Berlin (csr-news) > Produkte der Informations- und Kommunikationstechnologie sind elementarer Bestandteil der öffentlichen Infrastruktur. Würde man bei der Beschaffung dieser Produkte auch die soziale Nachhaltigkeit überprüfen, hätten sie eine Chance diese Prüfung zu bestehen? Ein neuer Bericht mehrerer Nichtregierungsorganisationen, darunter weed, und Electronic Watch, versucht diese Frage zu beantworten.
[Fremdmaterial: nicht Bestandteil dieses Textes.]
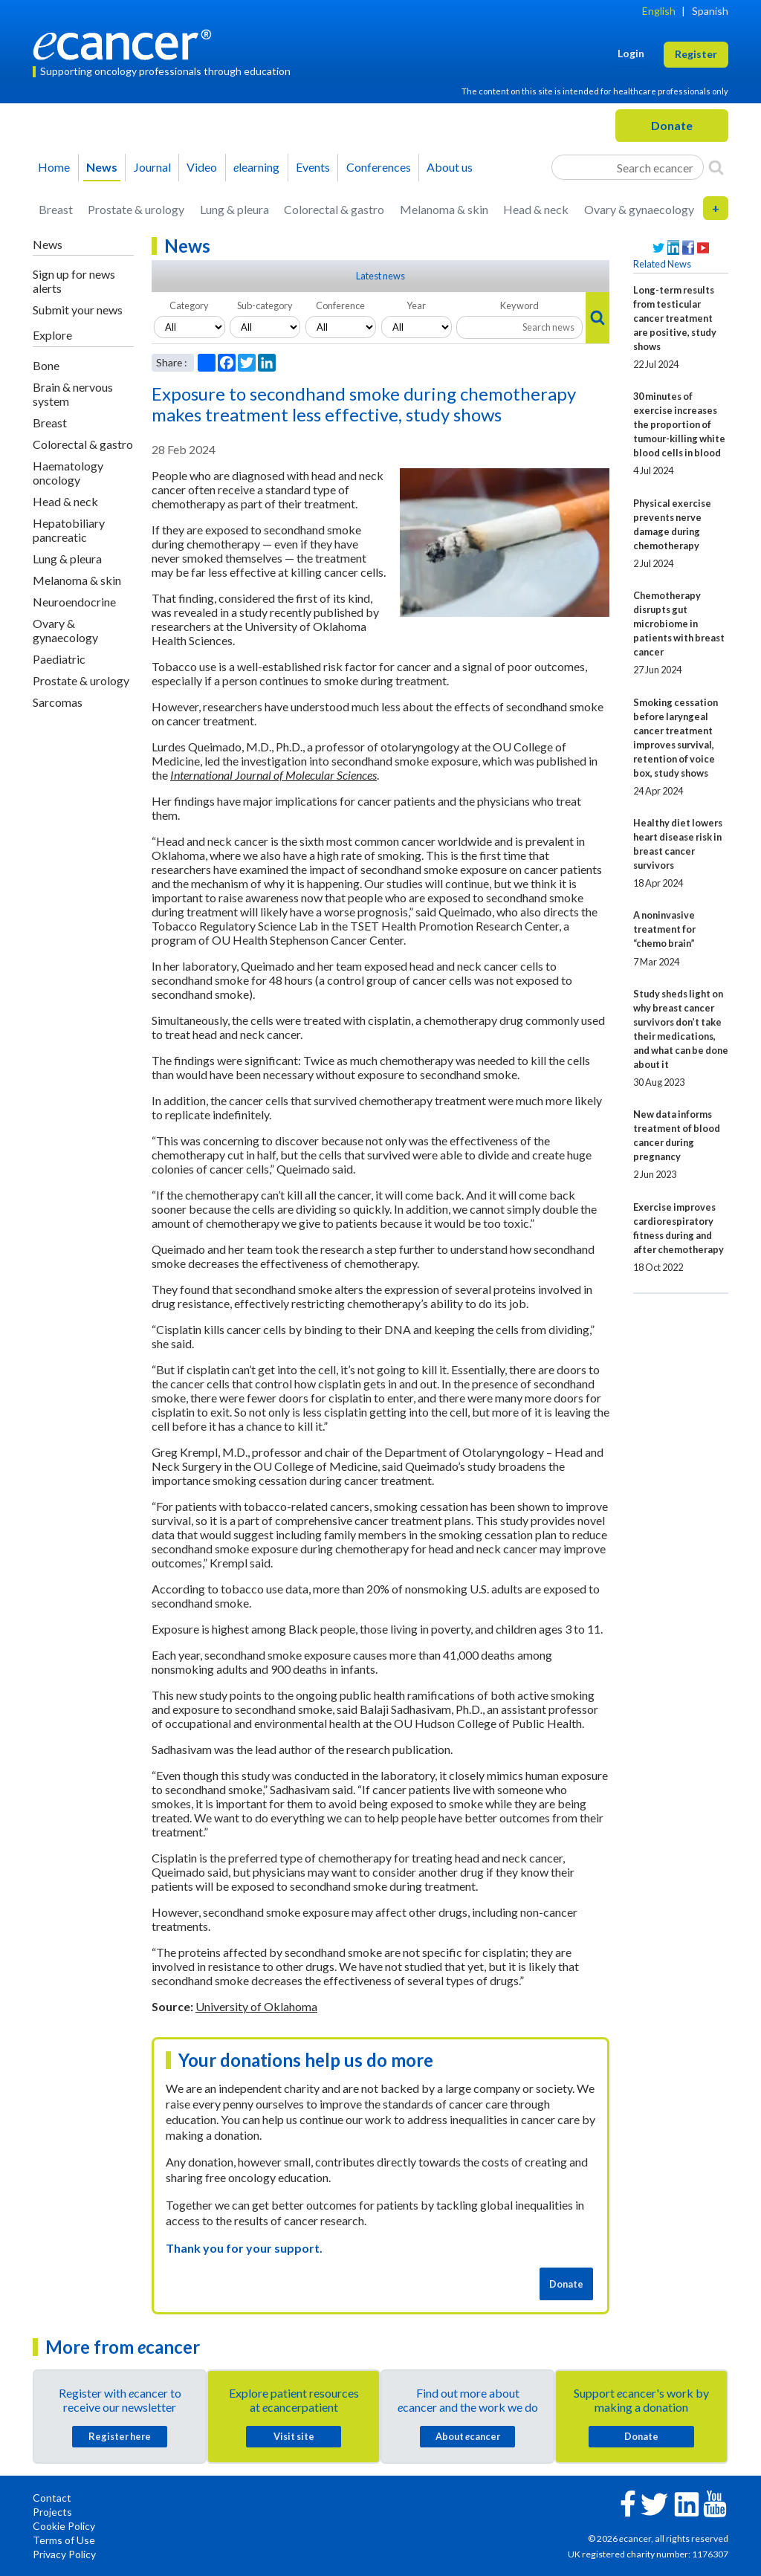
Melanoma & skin (444, 209)
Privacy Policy (64, 2554)
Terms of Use (64, 2540)
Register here (119, 2436)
Rund 2,4 Milliarden Euro gibt die öffentliche Hand jedes Jahr für die Beschaffung von Informationstechnologie aus. Produkte, die oftmals unter unzumutbaren und gesundheitsgefährdenden Arbeitsbedingungen produziert werden. Der aktuell veröffentlichte Bericht „Winds of Change“ hat sich vor allem mit den Arbeitsbedingungen unter dem Gesichtspunkt Gesundheitsschutz und Sicherheit am Arbeitsplatz beschäftigt, mit konkreten Fallbeispielen aus Südkorea und China. Die festgestellten gravierenden Missstände sind nach Auffassung der Aktivisten als strukturelle Probleme einzustufen. Die Verletzung von Mindeststandards bei den Arbeitsbedingungen sei in der Branche weit verbreitet. „Kein Markenhersteller kann behaupten, diesbezüglich eine weiße Weste zu haben“, heißt es im Bericht. Das macht es für öffentliche Auftraggeber schwer, sicherzustellen, dass die von ihnen erworbenen ITK-Produkte unter Einhaltung internationaler Sozialstandards hergestellt wurden.
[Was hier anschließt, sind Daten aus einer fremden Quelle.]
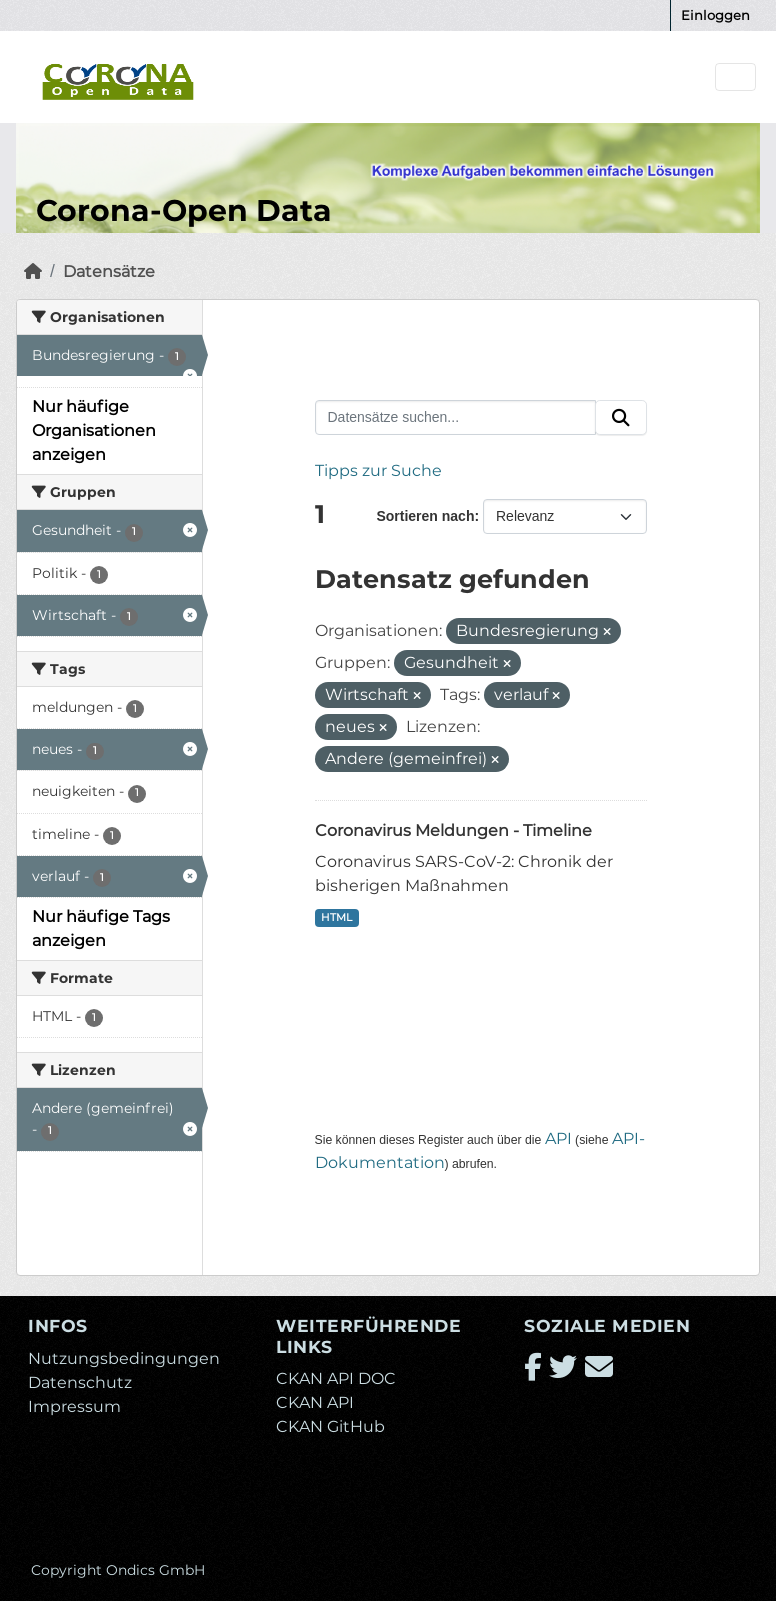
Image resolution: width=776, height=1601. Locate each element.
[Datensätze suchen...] (456, 418)
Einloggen (715, 15)
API (558, 1138)
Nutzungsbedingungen (124, 1358)
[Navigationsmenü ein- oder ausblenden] (735, 77)
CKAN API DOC (336, 1378)
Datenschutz (80, 1382)
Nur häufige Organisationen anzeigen (94, 430)
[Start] (33, 271)
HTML (336, 917)
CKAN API (315, 1402)
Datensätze (109, 271)
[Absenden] (621, 418)
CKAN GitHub (330, 1426)
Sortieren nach (425, 516)
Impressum (74, 1406)
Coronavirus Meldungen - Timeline (453, 830)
In der IT-Produktion kommen mehr als 500 gefährliche Chemikalien zum Einsatz, viele davon führen nachweislich zu einem erhöhten Krebsrisiko. In den letzten Jahren wurde bei Hunderten von Arbeitern in dieser Branche in Südkorea Leukämie und Multiple Sklerose diagnostiziert und viele starben bereits an Krebs. Während die verantwortlichen IT-Marktführer diese Verbindung bestreiten, sollen die Recherchen der Aktivisten den Zusammenhang belegen. Die Fallbeispiele aus Südkorea zeigen beispielsweise, dass Arbeiter in der Halbleiterindustrie, die an seltenen Krebsarten und Leukämie erkranken, keine Möglichkeit haben, einen Zusammenhang zwischen ihren Beschwerden und ihrem Arbeitsumfeld zu beweisen. Ohne Diagnose der Erkrankung als Berufskrankheit können sie somit auch keine Entschädigung erhalten. Durch den sehr geringen gewerkschaftlichen Organisationsgrad können sich die Betroffenen kaum wehren. So sollen beispielsweise Markenhersteller in Südkorea aktiv gegen die Bildung unabhängiger Gewerkschaften vorgehen. Nur zwölf der 127.000 Beschäftigten von Samsung Electronics sind Mitglieder einer unabhängigen Gewerkschaft. Samsung widerspricht den Erkenntnissen. In einer Reaktion auf die Rechercheergebnisse schreiben sie: „In Einklang mit der üblichen Praxis in Korea, unterstützen wir Arbeitnehmer, die während ihrer Beschäftigung bei Samsung erkranken. Diese Unterstützung kann in Form einer finanziellen Entschädigung, einer Übernahme von Behandlungskosten und einer Bereitstellung von Versicherungsschutz geleistet werden“. Mehr als 15 Millionen Euro hat das Unternehmen 2013 für zusätzliche medizinische Leistungen im Bereich der Halbleiterproduktion bezahlt.
Trotz aller Probleme entwickeln sich Initiativen auf europäischer oder landespolitischer Ebene die eine nachhaltige Beschaffung der öffentlichen Hand vorantreiben wollen. Als besonders progressive Vorreiter nennt der Bericht die Regelungen des Vergabegesetzes in NRW. Im Gegensatz zu anderen Bundesländern hat Nordrhein-Westfalen den Anwendungsbereich nicht auf bestimmte Produktgruppen eingeschränkt, sodass das Gesetz auch für bekanntermaßen „schwierige” Produktgruppen wie die Informations- und Kommunikationstechnologie anwendbar ist. „Das Gesetz bietet für das Land die Chance, sich als Vorbild im Bereich öko-sozialer IT-Beschaffung zu profilieren“, so die Autoren.